**Instruction**
Reproduce the lines below word for word, starting at the line containing "Screen dimensions: 390x381" and ending at the line containing "(x=46, y=32)".

____________________

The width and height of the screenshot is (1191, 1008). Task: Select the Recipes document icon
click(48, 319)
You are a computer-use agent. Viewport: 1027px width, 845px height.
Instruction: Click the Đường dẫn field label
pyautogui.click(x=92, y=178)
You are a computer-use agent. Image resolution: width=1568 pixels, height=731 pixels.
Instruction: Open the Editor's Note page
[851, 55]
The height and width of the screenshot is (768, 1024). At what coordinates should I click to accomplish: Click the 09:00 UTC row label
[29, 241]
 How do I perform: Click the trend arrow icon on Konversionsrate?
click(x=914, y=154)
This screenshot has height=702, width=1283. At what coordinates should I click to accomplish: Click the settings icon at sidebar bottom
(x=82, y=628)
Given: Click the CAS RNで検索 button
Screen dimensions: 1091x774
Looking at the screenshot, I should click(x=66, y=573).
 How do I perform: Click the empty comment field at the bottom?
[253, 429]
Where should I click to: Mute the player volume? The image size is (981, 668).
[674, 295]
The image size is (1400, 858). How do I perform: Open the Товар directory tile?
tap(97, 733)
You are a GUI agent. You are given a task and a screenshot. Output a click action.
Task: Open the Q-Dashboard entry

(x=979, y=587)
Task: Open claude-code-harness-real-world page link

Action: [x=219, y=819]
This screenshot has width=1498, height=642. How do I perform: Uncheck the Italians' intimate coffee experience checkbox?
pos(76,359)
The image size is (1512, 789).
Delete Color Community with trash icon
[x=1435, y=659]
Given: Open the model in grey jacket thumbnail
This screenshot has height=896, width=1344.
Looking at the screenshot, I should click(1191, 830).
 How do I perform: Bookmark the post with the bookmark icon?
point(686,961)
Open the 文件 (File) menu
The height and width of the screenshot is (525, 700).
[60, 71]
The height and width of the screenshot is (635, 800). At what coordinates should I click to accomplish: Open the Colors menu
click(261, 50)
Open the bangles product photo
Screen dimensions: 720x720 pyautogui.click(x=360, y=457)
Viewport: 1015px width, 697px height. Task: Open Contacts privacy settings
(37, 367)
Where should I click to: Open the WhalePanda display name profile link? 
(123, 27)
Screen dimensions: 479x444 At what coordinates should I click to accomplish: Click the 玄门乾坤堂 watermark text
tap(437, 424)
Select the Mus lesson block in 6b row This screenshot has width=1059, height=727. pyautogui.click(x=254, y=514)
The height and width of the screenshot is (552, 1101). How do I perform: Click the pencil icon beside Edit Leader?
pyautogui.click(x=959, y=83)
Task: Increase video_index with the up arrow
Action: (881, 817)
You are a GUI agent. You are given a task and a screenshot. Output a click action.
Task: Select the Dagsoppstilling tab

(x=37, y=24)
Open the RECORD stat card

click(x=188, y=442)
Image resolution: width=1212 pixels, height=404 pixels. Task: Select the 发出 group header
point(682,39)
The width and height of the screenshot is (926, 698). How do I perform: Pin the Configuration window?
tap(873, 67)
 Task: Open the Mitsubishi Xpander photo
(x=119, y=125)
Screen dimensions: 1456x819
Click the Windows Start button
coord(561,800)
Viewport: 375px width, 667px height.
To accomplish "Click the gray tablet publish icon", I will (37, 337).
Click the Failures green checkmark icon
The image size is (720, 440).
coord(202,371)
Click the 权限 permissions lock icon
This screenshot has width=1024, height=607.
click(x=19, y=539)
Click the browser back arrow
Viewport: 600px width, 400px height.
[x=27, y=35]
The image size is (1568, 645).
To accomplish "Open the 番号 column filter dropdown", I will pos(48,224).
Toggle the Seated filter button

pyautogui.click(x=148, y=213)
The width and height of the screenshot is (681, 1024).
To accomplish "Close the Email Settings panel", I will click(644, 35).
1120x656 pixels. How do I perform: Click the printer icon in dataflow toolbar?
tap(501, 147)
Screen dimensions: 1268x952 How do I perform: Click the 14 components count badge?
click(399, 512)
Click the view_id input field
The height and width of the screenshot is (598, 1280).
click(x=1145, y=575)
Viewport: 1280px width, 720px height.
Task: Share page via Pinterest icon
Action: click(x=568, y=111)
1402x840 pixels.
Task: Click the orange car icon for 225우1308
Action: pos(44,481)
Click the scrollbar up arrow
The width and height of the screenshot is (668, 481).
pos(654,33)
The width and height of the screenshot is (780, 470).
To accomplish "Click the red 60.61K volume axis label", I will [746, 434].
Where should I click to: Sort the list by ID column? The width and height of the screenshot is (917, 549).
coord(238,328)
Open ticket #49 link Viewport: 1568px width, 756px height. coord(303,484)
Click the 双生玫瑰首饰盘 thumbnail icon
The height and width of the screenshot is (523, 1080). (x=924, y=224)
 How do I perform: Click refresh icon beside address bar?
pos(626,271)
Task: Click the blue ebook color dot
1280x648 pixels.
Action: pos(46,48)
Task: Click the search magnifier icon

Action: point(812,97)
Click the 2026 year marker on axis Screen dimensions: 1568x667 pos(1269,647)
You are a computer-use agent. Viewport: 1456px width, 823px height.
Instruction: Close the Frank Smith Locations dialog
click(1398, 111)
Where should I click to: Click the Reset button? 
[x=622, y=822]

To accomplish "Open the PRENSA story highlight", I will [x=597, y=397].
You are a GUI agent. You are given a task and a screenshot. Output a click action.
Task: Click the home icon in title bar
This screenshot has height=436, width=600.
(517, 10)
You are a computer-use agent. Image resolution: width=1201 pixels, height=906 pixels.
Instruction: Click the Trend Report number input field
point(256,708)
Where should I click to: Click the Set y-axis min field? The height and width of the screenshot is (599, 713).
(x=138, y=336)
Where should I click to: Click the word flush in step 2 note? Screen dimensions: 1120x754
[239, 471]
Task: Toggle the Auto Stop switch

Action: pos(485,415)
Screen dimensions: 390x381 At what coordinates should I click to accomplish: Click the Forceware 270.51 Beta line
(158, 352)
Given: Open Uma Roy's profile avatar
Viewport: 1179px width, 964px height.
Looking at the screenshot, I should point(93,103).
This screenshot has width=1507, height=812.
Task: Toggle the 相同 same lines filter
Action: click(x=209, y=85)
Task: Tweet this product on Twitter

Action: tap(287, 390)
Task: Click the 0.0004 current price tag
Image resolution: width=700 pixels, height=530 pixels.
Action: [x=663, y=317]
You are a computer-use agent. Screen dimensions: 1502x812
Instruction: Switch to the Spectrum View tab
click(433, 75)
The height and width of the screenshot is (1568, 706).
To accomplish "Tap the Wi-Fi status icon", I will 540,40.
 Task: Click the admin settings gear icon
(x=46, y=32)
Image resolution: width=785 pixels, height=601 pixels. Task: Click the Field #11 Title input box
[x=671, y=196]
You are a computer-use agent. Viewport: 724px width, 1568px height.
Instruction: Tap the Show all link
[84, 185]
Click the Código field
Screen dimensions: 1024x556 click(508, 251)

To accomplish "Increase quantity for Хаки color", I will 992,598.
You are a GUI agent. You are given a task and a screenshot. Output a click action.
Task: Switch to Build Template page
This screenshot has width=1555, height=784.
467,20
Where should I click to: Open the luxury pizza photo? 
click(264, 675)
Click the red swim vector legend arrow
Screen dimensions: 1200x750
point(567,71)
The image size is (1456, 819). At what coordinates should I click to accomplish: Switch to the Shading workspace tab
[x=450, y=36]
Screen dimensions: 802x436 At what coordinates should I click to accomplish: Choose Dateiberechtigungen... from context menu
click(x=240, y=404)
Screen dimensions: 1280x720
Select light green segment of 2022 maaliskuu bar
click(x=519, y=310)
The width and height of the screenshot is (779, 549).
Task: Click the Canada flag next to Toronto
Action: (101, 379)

____________________

**Correct answer**
Screen dimensions: 390x381 At what coordinates should I click to accomplish: Click the Forceware 270.51 Beta line
(158, 352)
Given: Open Uma Roy's profile avatar
Viewport: 1179px width, 964px height.
Looking at the screenshot, I should point(93,103).
This screenshot has width=1507, height=812.
Task: Toggle the 相同 same lines filter
Action: click(x=209, y=85)
Task: Tweet this product on Twitter

Action: tap(287, 390)
Task: Click the 0.0004 current price tag
Image resolution: width=700 pixels, height=530 pixels.
Action: [x=663, y=317]
You are a computer-use agent. Screen dimensions: 1502x812
Instruction: Switch to the Spectrum View tab
click(433, 75)
The height and width of the screenshot is (1568, 706).
To accomplish "Tap the Wi-Fi status icon", I will 540,40.
 Task: Click the admin settings gear icon
(x=46, y=32)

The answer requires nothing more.